A brief history of the Media Lab
When the MIT Media Lab first opened its doors in 1985, it combined a vision of a digital future with a new style of creative invention. It brought together researchers from far-ranging fields who were passionate about creative expression and design, with pioneers in the emerging field of digital technology. In its first decade (1985–1995), the Lab developed and demonstrated a wide range of ideas for how emerging technologies might transform learning, entertainment, and self-expression. Many facets of the digital revolution can be traced back to ideas from the Media Lab.
The second decade (1995–2005) saw the addition and integration of pervasive, ubiquitous computing. Lab researchers pioneered fields such as wearable computing, sensor networks, tangible media, and affective computing—further enhancing our ability to express ourselves and interact in a more human way with our technology.
The third decade (2005–2015) layered in biological sciences and technologies. Lab researchers have been at the forefront of bringing the human-machine interface onto and into the body; innovating new materials and methods for fabrication; and exploring new tools and technologies for health and wellbeing.
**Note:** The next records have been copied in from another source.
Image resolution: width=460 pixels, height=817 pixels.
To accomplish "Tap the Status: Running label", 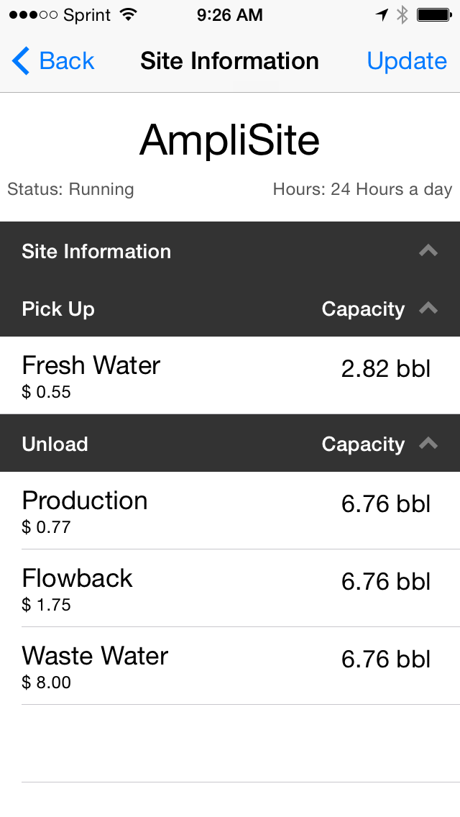I will pyautogui.click(x=70, y=190).
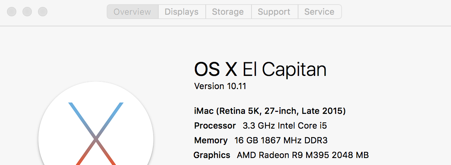Click the third window zoom button
The image size is (451, 165).
pyautogui.click(x=43, y=12)
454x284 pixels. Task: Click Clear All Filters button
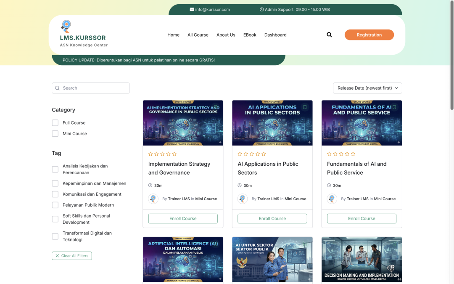click(72, 256)
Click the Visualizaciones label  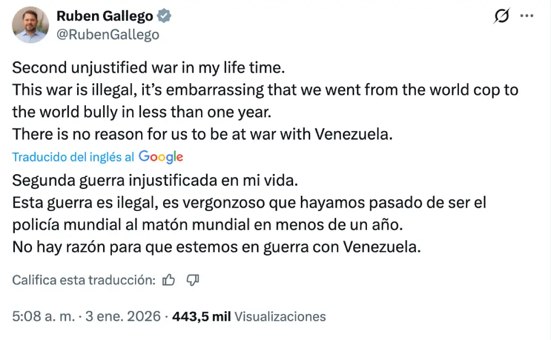tap(280, 317)
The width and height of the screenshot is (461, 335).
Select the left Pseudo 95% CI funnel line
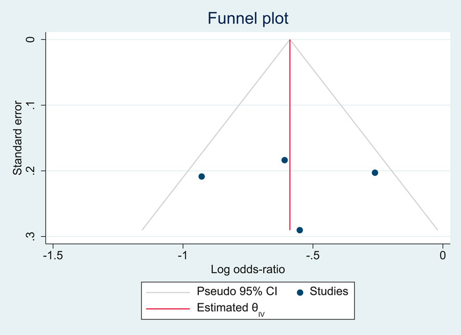216,134
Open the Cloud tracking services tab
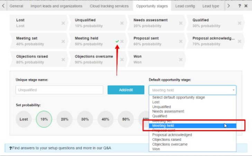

As technology has advanced and become more ubiquitous, the Lab’s ethos and focus have shifted to become more concerned with the ethics, inclusivity, sustainability, and justice of technology’s impact on humanity and on the world. Now in its fourth decade, the Media Lab is focusing on solving for the unprecedented technological, social, and global challenges at the level of systems—designing for human networks; for cities; for the arts; for the brain and body.
From the founding faculty to the heads of research groups that have come and gone over the years, the Media Lab has been home to an extraordinary collection of researchers, teachers, designers, and pioneers.